Errores comunes y cómo evitarlos
Implementar la técnica de 90 minutos para concentración no es infalible. Estos son los errores más frecuentes y cómo corregirlos:
1. Subestimar el tiempo de preparación
Muchos empiezan el bloque sin tener claro qué harán, perdiendo los primeros 10-15 minutos en decidir. Solución: Antes de empezar, define el objetivo del bloque en una frase (ej.: "Terminar el diseño del logo para el cliente X"). Si no puedes resumirlo, es señal de que la tarea es demasiado ambigua.
2. No respetar los descansos
Saltarse las transiciones activas o trabajar más de 120 minutos seguidos lleva a la fatiga acumulada. Solución: Usa alarmas para marcar el inicio y fin de cada bloque. Si un proyecto te absorbe, programa un recordatorio visual (ej.: un post-it en la pantalla) para parar a los 90 minutos.
3. Multitarea dentro del bloque
4. Ignorar las señales de fatiga
Forzar la concentración cuando el cerebro está agotado (ej.: después de comer o al final del día) reduce la calidad del trabajo. Solución: Programa los bloques más exigentes en tus horas de mayor energía (para la mayoría, por la mañana). Usa los bloques de la tarde para tareas menos demandantes o administrativas.
La productividad no se mide por las horas trabajadas, sino por la profundidad y calidad del output en los momentos de concentración plena.
Herramientas para aplicar la técnica de 90 minutos (y cómo Foco puede ayudarte)

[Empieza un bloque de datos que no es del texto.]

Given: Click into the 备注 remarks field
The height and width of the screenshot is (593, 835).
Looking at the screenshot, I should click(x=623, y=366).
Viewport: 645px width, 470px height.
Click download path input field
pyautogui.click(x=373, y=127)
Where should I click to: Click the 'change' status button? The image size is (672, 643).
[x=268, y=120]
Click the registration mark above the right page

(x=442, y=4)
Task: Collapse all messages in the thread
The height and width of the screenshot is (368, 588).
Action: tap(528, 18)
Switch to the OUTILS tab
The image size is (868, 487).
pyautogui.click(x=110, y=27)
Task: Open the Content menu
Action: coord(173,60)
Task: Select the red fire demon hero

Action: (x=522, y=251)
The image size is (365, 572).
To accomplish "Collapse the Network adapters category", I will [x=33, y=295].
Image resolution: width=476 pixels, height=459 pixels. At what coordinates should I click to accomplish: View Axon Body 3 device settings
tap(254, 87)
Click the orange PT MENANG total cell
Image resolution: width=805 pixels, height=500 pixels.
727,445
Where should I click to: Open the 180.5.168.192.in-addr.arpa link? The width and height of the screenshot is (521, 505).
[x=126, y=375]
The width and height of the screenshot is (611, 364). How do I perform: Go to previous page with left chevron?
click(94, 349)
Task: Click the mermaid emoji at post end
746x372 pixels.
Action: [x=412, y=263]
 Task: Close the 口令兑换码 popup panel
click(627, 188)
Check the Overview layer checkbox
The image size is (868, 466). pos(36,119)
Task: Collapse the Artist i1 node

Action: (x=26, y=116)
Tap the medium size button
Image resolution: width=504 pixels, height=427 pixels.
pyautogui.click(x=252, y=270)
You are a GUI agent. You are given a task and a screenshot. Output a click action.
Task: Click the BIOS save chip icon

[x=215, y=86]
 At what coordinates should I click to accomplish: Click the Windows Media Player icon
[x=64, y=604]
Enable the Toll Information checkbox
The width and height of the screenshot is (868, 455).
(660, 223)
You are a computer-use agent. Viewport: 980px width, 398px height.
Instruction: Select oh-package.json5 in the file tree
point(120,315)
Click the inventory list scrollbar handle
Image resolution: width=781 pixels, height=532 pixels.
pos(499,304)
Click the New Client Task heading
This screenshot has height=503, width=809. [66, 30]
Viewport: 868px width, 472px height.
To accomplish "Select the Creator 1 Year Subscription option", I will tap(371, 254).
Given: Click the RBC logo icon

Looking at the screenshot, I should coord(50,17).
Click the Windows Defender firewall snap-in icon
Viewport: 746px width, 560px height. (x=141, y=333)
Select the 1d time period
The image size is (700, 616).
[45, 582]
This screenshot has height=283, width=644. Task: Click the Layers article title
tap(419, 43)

Implementar bloques de trabajo profundo requiere organización, especialmente cuando manejas varios trabajos o proyectos. Estas son algunas herramientas útiles:
- Calendarios: Google Calendar o Outlook para bloquear franjas de 90 minutos y evitar reuniones en esos horarios. Usa colores distintos para cada proyecto.
- Temporizadores: Apps como Toggl Track o Forest para medir el tiempo de concentración y evitar distracciones.
- Gestores de tareas: Herramientas como Todoist o Asana para organizar las tareas de cada proyecto y priorizarlas según los bloques asignados.
- Bloqueadores de distracciones: Freedom o Cold Turkey para desactivar redes sociales y sitios web no relacionados con el trabajo durante los bloques.
Si buscas una solución que integre varias de estas funciones, Foco puede ser una opción práctica. La app permite crear contenedores por proyecto (cada uno con su color), lo que facilita visualizar tus bloques de 90 minutos y alternar entre trabajos sin perder el hilo. Por ejemplo, puedes usar el modo Panorama para ver todas tus tareas pendientes (cada una con el color de su proyecto) y luego entrar en el modo Foco para concentrarte en un solo trabajo. Las vistas de Lista o Kanban te ayudan a organizar las tareas dentro de cada bloque, mientras que el Calendario sincroniza tus eventos externos para evitar solapamientos. Además, la función de captura por voz es útil para registrar rápidamente ideas o pendientes entre bloques sin romper la concentración.
Lo clave es elegir herramientas que se adapten a tu flujo de trabajo, no al revés. La técnica de 90 minutos para concentración en varios trabajos funciona mejor cuando el sistema de organización es simple y flexible, permitiéndote enfocarte en lo importante: el trabajo profundo.